MR GAGELER:   Page 214.  An example, pretty extreme example, of a law controlling the use of land that impairs the functions of government is given by Justice Brennan at about point 6 of that page.  There is a reference to Bank of NSW v The Commonwealth, and his Honour in the next three sentences or so, in expressing really the same principle as Justice Mason, gives an example.

GUMMOW J:   Whereabouts?  Where is the example?

MR GAGELER:   I am sorry.  This is not a case of a Commonwealth law purporting to restrict the use by the central departments of government or by Parliament or by the Supreme Court of the buildings appointed for their use in performing their respective functions.  The Melbourne Corporation Case ‑ ‑ ‑

GUMMOW J:   Suppose there was a law of the Commonwealth passed under the defence power which made it an offence for any Member of the State Parliament in Parliament to repeat certain classified information which was highly prejudicial for repetition in public, it was highly prejudicial to national security, now, is that valid?  They are in Parliament and they are on the feet and there is a law of the Commonwealth that says they cannot say it?

MR GAGELER:   Yes.  Your Honours, that is an extremely hard question.

HAYNE J:   I think it was designed to be so, Mr Solicitor.

MR GAGELER:   I do not want to give a glib answer to it. It is a difficult question and I am prepared to admit the possibility of section 106 itself being a difficulty in such a case, that is, parliamentary privilege is ‑ ‑ ‑

GUMMOW J:   But it is the fact from time to time, in the past any way, there have been some eccentric members of some State legislatures.

MR GAGELER:   Indeed.  If it were a law of general application applicable within the Commonwealth Parliament as well as within State Parliaments, then it would probably pass muster, but it is a difficult case, your Honour.

GUMMOW J:   I am just rather mystified by this distinction that Justice Mason draws.  I can read the words, but how it all works out I am not sure.

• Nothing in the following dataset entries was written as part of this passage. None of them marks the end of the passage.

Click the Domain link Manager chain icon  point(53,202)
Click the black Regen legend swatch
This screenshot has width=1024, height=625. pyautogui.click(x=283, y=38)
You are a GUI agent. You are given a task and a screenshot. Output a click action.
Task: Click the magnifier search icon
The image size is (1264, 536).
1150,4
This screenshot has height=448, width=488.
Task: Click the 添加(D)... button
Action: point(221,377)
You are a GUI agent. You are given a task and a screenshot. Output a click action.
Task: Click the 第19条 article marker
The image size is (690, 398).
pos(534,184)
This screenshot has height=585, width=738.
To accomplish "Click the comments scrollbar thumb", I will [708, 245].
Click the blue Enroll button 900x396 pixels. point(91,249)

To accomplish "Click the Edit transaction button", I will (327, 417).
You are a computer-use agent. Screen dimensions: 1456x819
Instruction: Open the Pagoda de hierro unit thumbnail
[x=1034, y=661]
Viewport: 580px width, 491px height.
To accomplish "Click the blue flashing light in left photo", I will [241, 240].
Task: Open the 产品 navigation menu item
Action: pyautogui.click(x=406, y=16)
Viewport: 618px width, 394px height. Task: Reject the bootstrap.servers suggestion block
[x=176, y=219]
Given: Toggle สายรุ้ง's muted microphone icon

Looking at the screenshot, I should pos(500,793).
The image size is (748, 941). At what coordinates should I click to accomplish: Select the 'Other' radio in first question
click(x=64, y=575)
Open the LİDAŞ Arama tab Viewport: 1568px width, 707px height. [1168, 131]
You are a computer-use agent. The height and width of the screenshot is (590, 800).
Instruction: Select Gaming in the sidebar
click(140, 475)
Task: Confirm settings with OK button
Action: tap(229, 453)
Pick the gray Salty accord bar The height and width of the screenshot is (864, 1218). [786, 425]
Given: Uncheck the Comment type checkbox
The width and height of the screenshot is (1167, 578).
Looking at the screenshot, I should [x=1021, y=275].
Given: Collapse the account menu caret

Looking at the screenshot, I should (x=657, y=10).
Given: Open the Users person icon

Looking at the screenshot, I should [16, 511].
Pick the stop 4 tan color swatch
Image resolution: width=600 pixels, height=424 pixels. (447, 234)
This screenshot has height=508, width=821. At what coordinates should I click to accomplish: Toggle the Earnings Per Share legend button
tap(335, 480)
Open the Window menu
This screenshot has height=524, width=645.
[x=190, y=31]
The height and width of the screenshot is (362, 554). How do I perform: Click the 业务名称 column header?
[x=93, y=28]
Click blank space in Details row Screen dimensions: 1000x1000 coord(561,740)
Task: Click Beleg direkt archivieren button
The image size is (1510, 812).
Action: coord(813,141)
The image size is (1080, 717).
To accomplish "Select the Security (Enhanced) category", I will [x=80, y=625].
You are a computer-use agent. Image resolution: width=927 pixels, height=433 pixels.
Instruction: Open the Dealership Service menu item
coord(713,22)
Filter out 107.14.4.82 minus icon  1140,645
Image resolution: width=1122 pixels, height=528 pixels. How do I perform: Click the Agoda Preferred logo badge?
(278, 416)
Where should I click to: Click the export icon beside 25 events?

MR GAGELER:   It is worked out to some extent in the next case that I am coming to, your Honour.  It is the Native Title Act Case.

HEYDON J:   Mr Solicitor, is Austin consistent with that sentence beginning, “What it does is to prohibit impairment of the capacity of a State to function as a government”?

MR GAGELER:   Yes, I believe so.  I will certainly be coming to Austin in due course, but I believe it is.  Post‑Austin there is a one line statement in Bayside City Council v TelstraCorporation 216 CLR 595 referring to Austin.  Your Honours might turn to it now in answer to your Honour’s question.  At page 626, paragraph 31, the first sentence, citing Austin, puts the principle in a nutshell in a way that is entirely consistent with Justice Mason.  But it is teased out a little more in the Native Title Act Case 183 CLR 373.

At page 476 there is a section of the judgment which deals with the argument of Western Australia that the Native Title Act regime governing the validity of future Acts which, as your Honours know, is extremely restrictive in a number of respects, infringed the Melbourne Corporation doctrine.  The discussion of that argument and the Court’s answer to it continues over a number of pages.  The passages that I just wanted to highlight are at pages 480 and 481.  At the top of 480 it is said, at line 3:

Accepting for the purposes of determining constitutional validity that the Act will complicate government administration in Western Australia and delay the making of administrative decisions, the question is whether those effects constitute an impermissible interference with the capacity of the Government to function as such.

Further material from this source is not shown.